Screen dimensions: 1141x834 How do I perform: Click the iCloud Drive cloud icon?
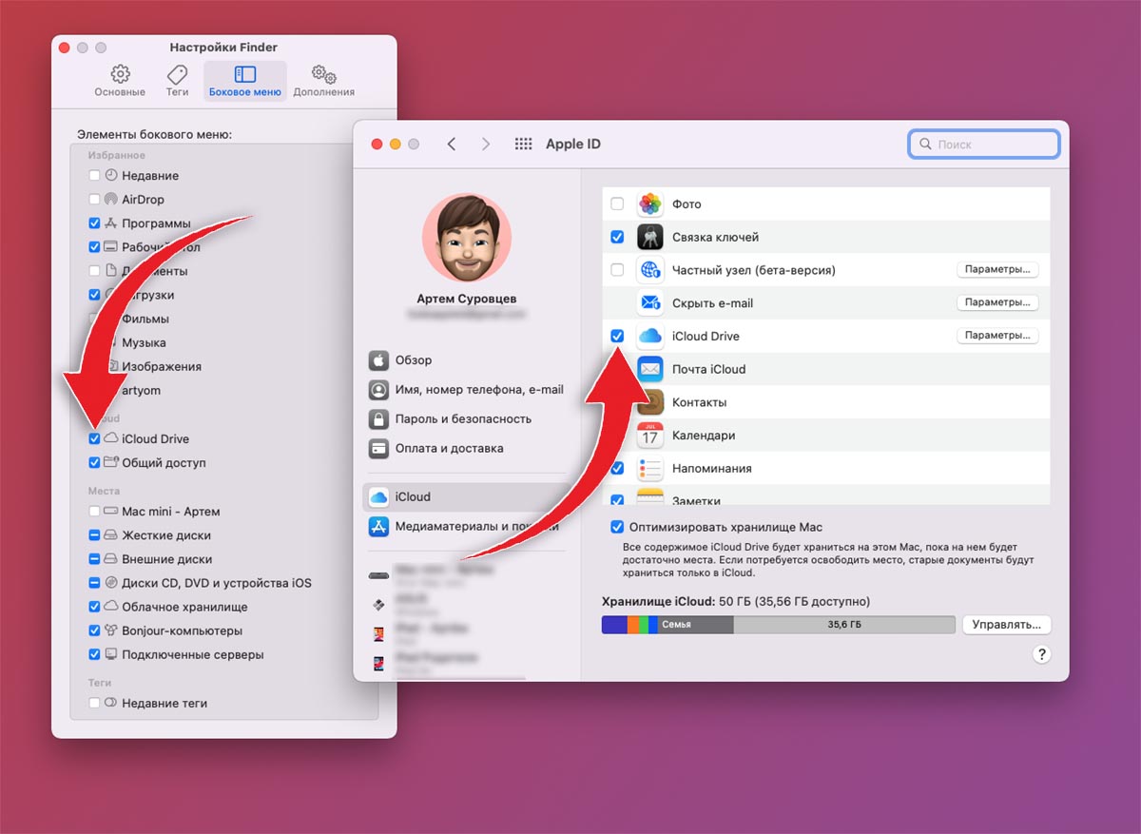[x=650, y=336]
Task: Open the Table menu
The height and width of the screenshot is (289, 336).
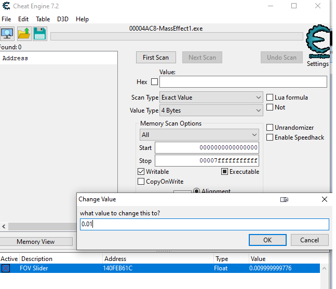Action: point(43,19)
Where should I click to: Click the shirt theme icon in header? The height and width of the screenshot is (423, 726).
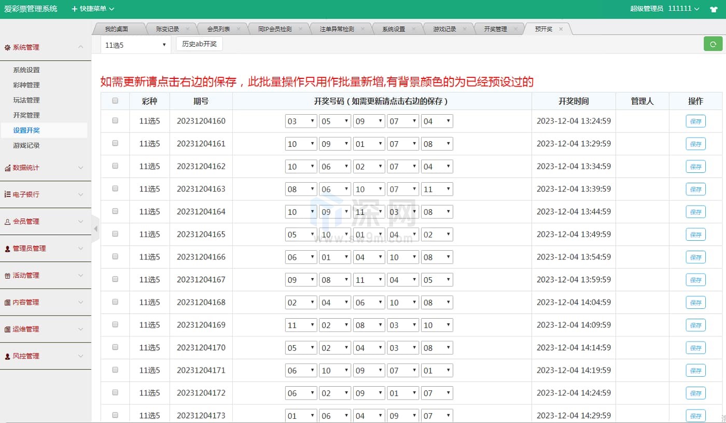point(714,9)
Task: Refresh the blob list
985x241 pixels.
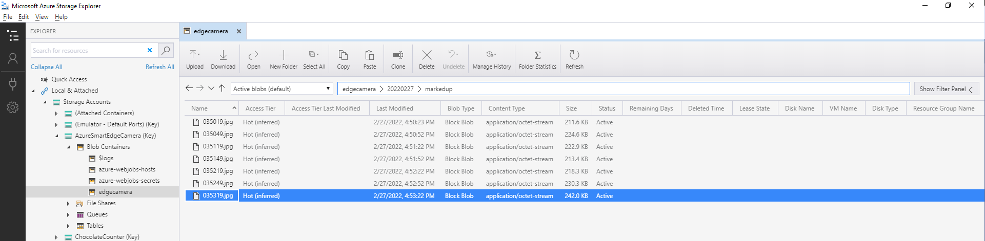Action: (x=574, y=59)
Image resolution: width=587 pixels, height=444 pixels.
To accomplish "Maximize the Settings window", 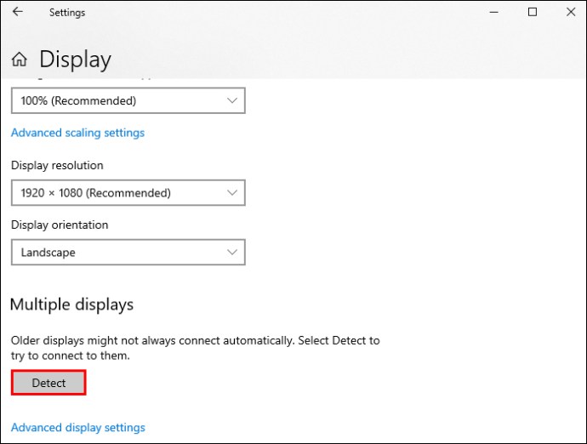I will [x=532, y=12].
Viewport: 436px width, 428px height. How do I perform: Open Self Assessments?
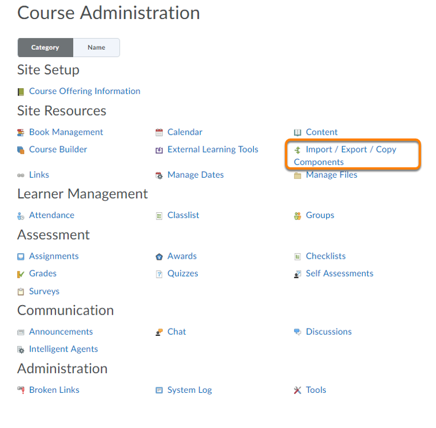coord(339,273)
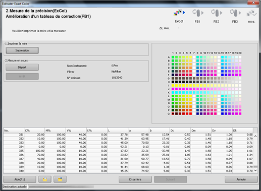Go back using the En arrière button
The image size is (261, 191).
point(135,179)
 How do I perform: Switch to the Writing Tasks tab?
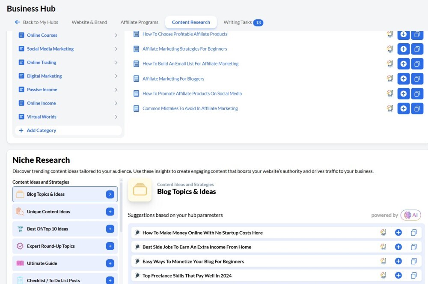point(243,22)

• Task prompt:
Only lines belong in the copy, not pictures: write out exactly the lines of the records from the first through the one holding "Image resolution: width=587".

• Your response:
Screen dimensions: 1141x834 How do I perform: Click the iCloud Drive cloud icon?
[x=650, y=336]
Task: Open the Table menu
The height and width of the screenshot is (289, 336).
Action: point(43,19)
Where should I click to: Click the shirt theme icon in header? The height and width of the screenshot is (423, 726).
point(714,9)
Task: Refresh the blob list
985x241 pixels.
Action: (x=574, y=59)
Image resolution: width=587 pixels, height=444 pixels.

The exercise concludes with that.